Blog by Tracy Dutton, Maths Curriculum Leader, Tameside College, one of our Centres for Excellence in Maths (CfEM).
Like many CfEMs, Tameside College and network partners embraced the 2020-2021 academic year keen to commence the action research projects that would allow us to explore our refined investigative aims.
We had already, through analysis of emerging themes, decided that the development of a growth mind-set underpinned both of our research aims and with the legacy of 2019-20 and with Covid-19 restricted environments in which we all found ourselves teaching, never had this been more fundamental to learning and growth for all of us.
It was then with great trepidation that we received the news of the second lockdown. We had already refined our objectives in line with the ever-changing practice that Covid brought, would this mean further modifications?
The surprising answer is that far from encumbering the research, the continuation of our investigation and analysis during this period is providing us with some rich data that we may not otherwise have encountered. Through this serendipity we have been reminded of the importance of receptivity and curiosity to shape our action research.

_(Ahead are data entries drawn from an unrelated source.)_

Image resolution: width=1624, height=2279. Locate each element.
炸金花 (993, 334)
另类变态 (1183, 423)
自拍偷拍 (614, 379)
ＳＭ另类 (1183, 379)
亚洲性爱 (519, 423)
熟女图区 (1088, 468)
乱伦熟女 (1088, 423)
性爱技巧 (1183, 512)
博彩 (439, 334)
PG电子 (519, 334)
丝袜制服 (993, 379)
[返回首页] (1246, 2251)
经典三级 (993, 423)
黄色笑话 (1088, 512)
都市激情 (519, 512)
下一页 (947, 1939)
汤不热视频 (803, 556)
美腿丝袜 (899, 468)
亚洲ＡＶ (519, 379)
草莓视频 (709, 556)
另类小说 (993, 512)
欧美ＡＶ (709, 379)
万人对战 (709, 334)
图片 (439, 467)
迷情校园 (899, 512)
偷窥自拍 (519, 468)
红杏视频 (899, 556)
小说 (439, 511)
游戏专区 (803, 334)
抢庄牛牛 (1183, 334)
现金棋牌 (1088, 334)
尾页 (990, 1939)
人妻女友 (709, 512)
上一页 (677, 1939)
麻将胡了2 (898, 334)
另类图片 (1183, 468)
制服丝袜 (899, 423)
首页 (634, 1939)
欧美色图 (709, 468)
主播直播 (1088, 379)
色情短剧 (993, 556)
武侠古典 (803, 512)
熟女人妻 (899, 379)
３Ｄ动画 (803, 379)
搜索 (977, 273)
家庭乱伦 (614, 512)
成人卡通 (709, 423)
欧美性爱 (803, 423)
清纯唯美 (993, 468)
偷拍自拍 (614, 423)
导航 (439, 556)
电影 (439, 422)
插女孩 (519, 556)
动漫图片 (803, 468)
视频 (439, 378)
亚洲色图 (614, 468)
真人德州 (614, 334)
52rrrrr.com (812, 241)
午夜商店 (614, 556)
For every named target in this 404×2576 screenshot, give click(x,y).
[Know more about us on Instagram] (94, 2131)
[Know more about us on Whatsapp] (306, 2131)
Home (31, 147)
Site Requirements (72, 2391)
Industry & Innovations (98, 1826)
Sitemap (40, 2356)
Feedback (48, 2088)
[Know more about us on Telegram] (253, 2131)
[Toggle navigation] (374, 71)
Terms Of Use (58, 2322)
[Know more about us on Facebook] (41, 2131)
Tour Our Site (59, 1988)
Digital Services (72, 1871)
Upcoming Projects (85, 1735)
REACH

A new emerging theme is the shift in the barriers to learning that impacts on the motivation and mindset of our learners. The more obvious barrier pertaining to digital poverty is having the expected impact but case studying is revealing barriers such as prior online bullying which has left a legacy of a reluctance to learn online. Similarly, additional barriers are developing relating to students who are now finding themselves working on tasks independently with teacher support. For some students, the reduction in peer support leads to the perception of isolation which in turn can have a significant impact on their motivation. This can contribute to the return of fixed mindset which then becomes more entrenched.
However, conversely, some students are blossoming and the shift has become positive. Barriers appear to have become reduced providing an opportunity to work with these students to continue to promote a growth mindset.
What then does this mean for the Tameside CfEM? Certainly, it has accelerated the need for a deeper analysis of findings in order to develop the intervention. It also needs careful consideration of the recoverability criterion for the next iteration of our action research. Perhaps equally as important is the growth in the mindset of the people who are working ethnographically within this project. By embracing and adapting to this change, they are uncovering some exciting findings which may help us understand even more about the mindset and motivation of the FE maths learner to further shape the sector.